CVE-2025-38724: 
Linux Kernel vulnerability analysis and mitigation

CVE-2025-38724 is a vulnerability discovered in the Linux kernel's Network File System daemon (nfsd) component, specifically in the nfsd4_setclientid_confirm() function. The vulnerability was reported by Lei Lu and disclosed on September 4, 2025. It affects various versions of the Linux kernel running on Red Hat Enterprise Linux and other Linux distributions (NVD, Red Hat).

The vulnerability stems from a failure to check the return value from get_client_locked() in the nfsd4_setclientid_confirm() function. This can lead to a race condition where a SETCLIENTID_CONFIRM operation could race with a confirmed client expiring and fail to get a reference, potentially resulting in a Use-After-Free (UAF) condition. The vulnerability has been assigned a CVSS v3.1 base score of 7.0, indicating moderate severity with the following vector: CVSS:3.1/AV:L/AC:H/PR:L/UI:N/S:U/C:H/I:H/A:H (Red Hat).

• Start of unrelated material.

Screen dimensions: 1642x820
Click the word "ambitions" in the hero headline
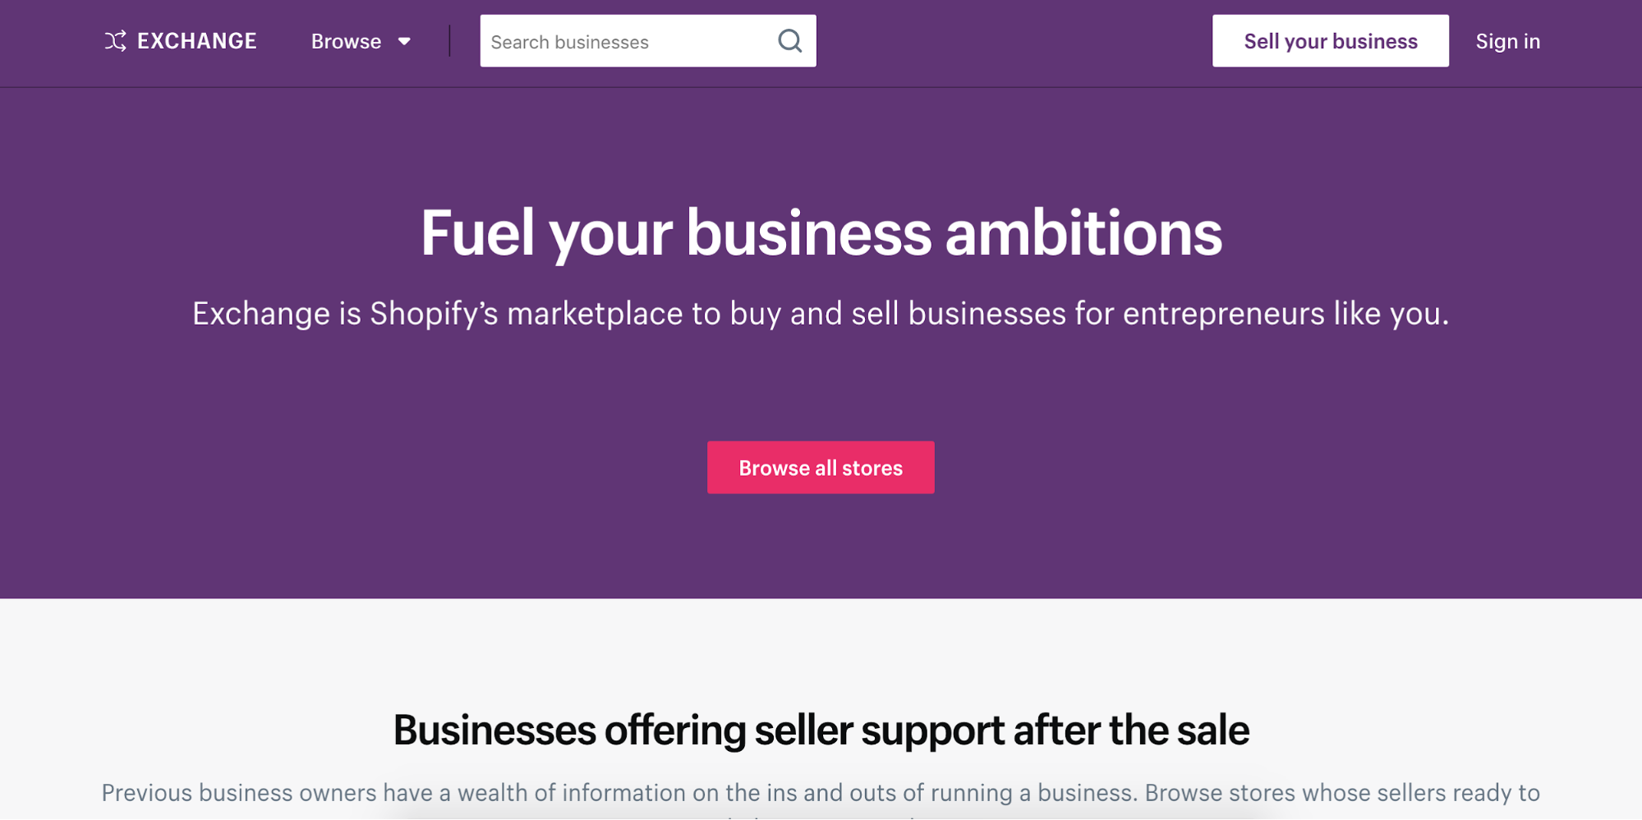click(1083, 233)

The vulnerability could potentially lead to a Use-After-Free (UAF) condition in the Linux kernel's NFS daemon. This type of vulnerability could result in system crashes, information disclosure, or potential privilege escalation in the affected systems (NVD).

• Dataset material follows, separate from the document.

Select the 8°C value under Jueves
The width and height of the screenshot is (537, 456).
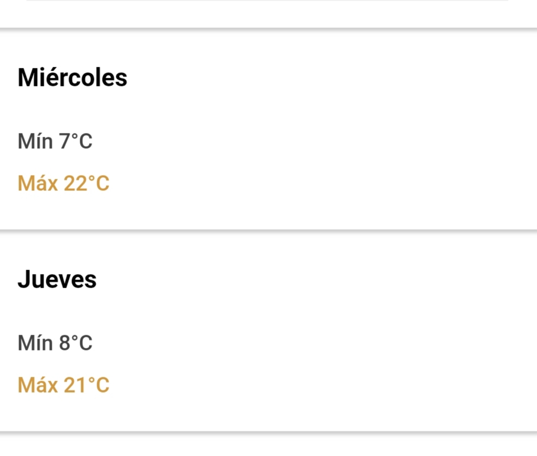pyautogui.click(x=76, y=343)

The fix involves getting a reference early in cases where there is an extant confirmed client. If that fails, the system treats it as if there were no confirmed client found. In cases where the unconfirmed client is expiring, the system fails and returns the result from get_client_locked(). The fix has been implemented in various Linux kernel versions (NVD).